Key Terms in this Chapter

Educational Design: The process of planning and preparing educational processes. Educational designs determine the experiences of learners.

Asset Specificity: The number of product or concept specific factors that refers to the unique features of products, ideas, or practices that differentiate them from other solutions. Asset specificity contributes to uncertainty factors that hinder potential adoption.

IMS LTI: Learning tools interoperability (LTI) is a standard created by the IMS Global Learning Consortium that links content and resources to learning platforms.

Digital Transformation: The reorganization of organizational processes towards the optimal usage of digital technologies and resources.

Adoption: The integration of a concept, idea, product, or service into an existing practice.

Transaction Costs: The “overhead” costs that contribute to pricing and influence adoption decisions. Transaction costs include necessary investments in developing new procedures and practices, competence development and training, as well as infrastructure.

Orchestrated Learning Activities: Sequences or arrangements of learning activities that allow lecturers and students to monitor the learning progress.

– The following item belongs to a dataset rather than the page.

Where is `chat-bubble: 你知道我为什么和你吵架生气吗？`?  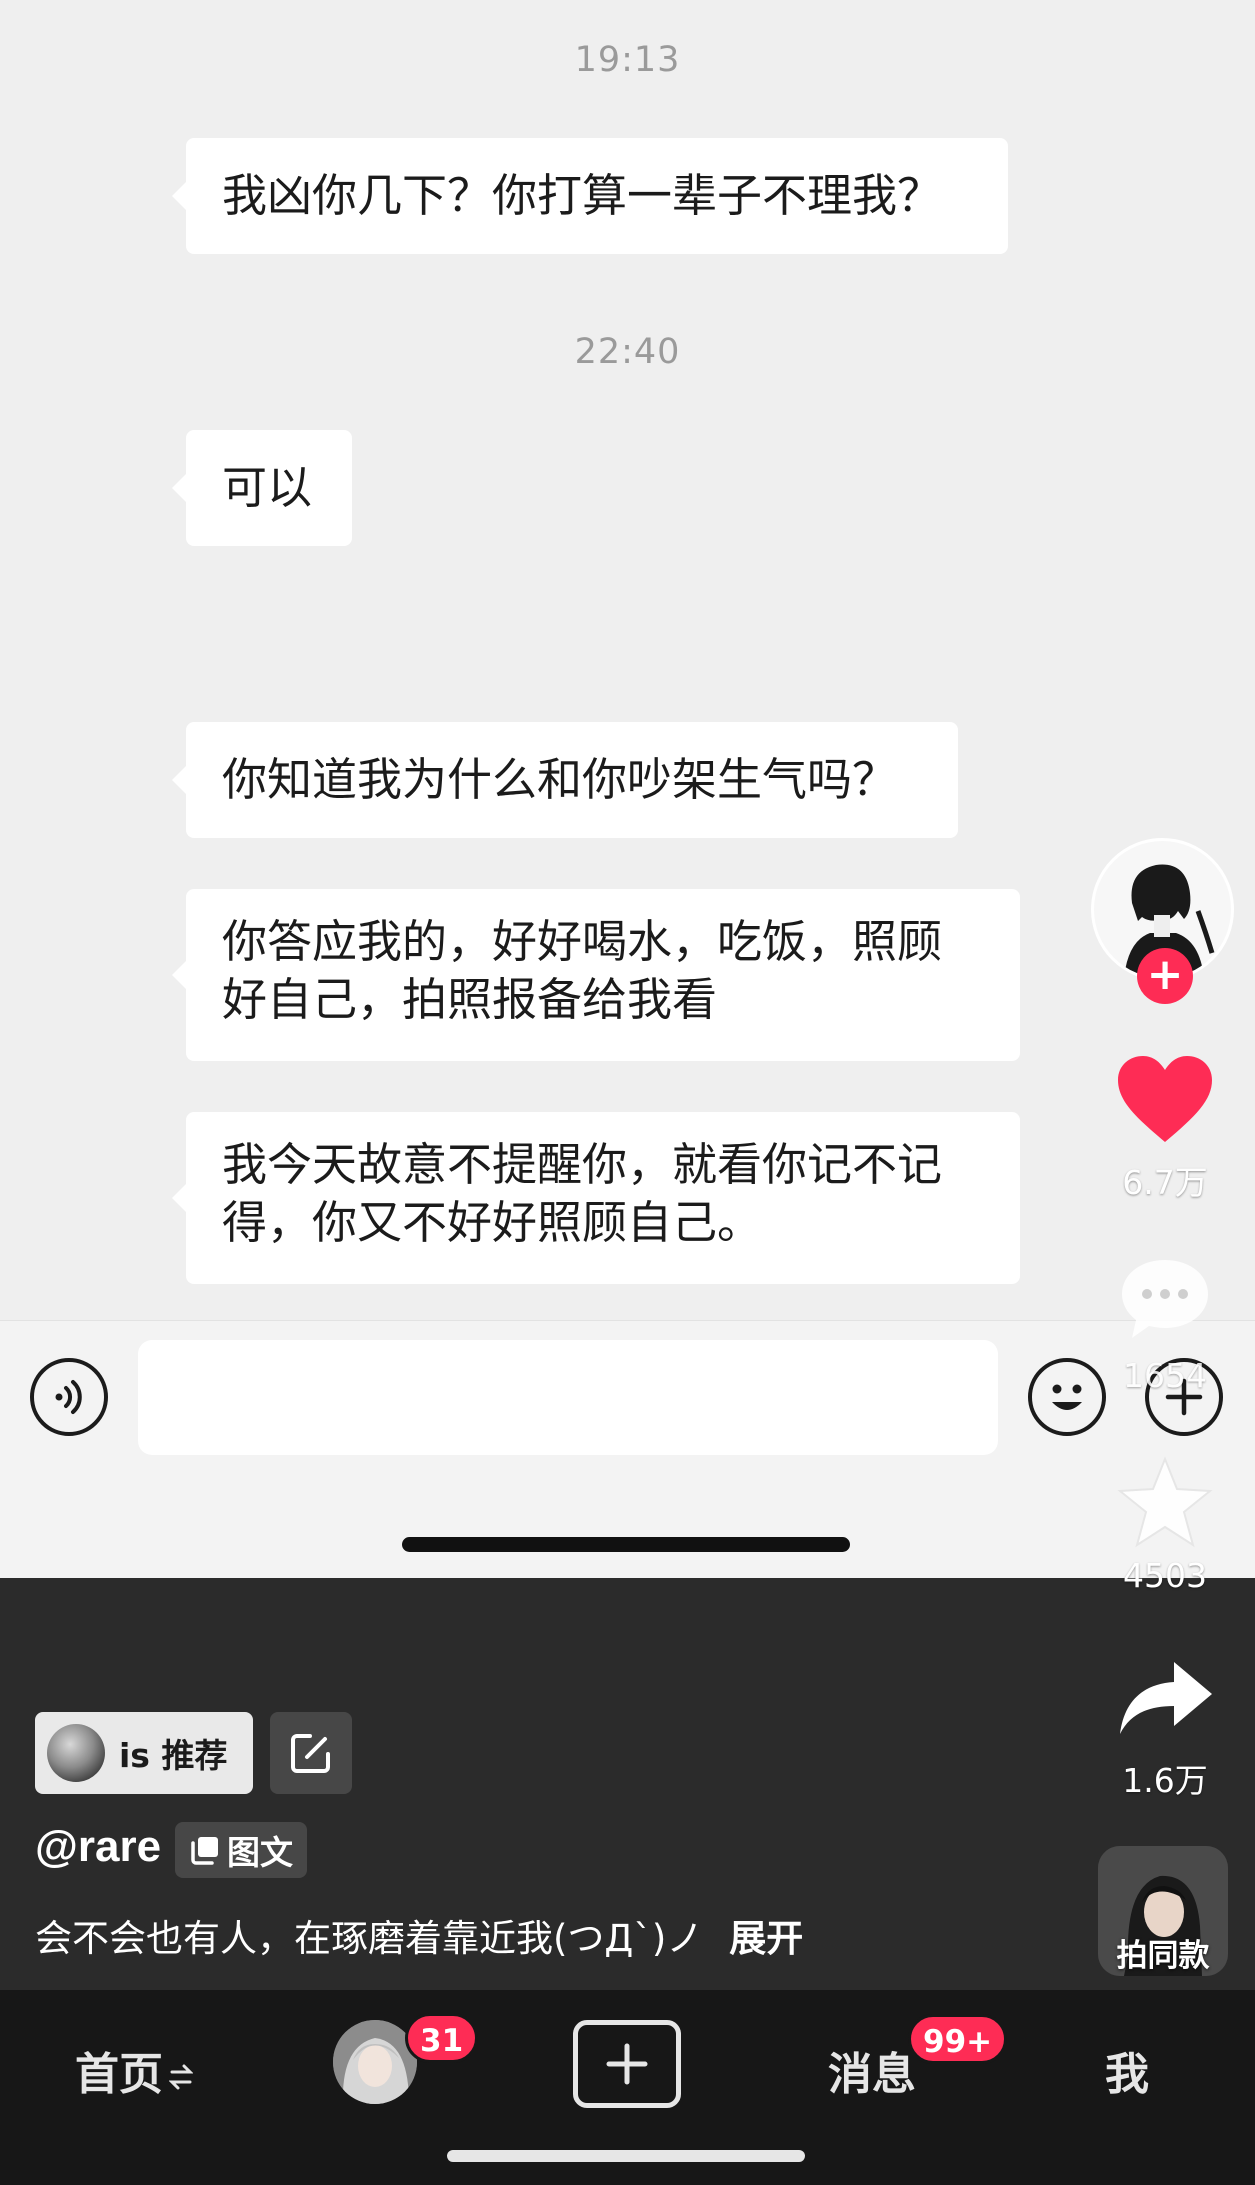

Lecturers may decide to change the arrangement and flow of their educational design based on this information.

Basic Learning Activities: The parts of educational processes that require student activity that are not related to other learning activities other than by their co-location.

Blended Learning: An educational design principle that relies on connecting face-to-face and online learning experiences. Typically, onsite courses become blended when online activities are designed to replace some onsite sessions.

Data-Driven Orchestration: Automated orchestration of learning activities by using performance data of individual students or groups of students. The automated orchestration is based on conditions and completion rules that are defined in an educational design.

Course Organization: The administrative tasks that are part of educational processes. These tasks include student information, organization of group work, scheduling of activities, and collecting assignments for grading.

Adoption Rate: The number of adoptions by market actors or organization members at a given time.

Learning Resource Management: The organization and arrangement of learning resources, including text documents, images, infographics, HTML text, videos, audio files, and links to internet resources.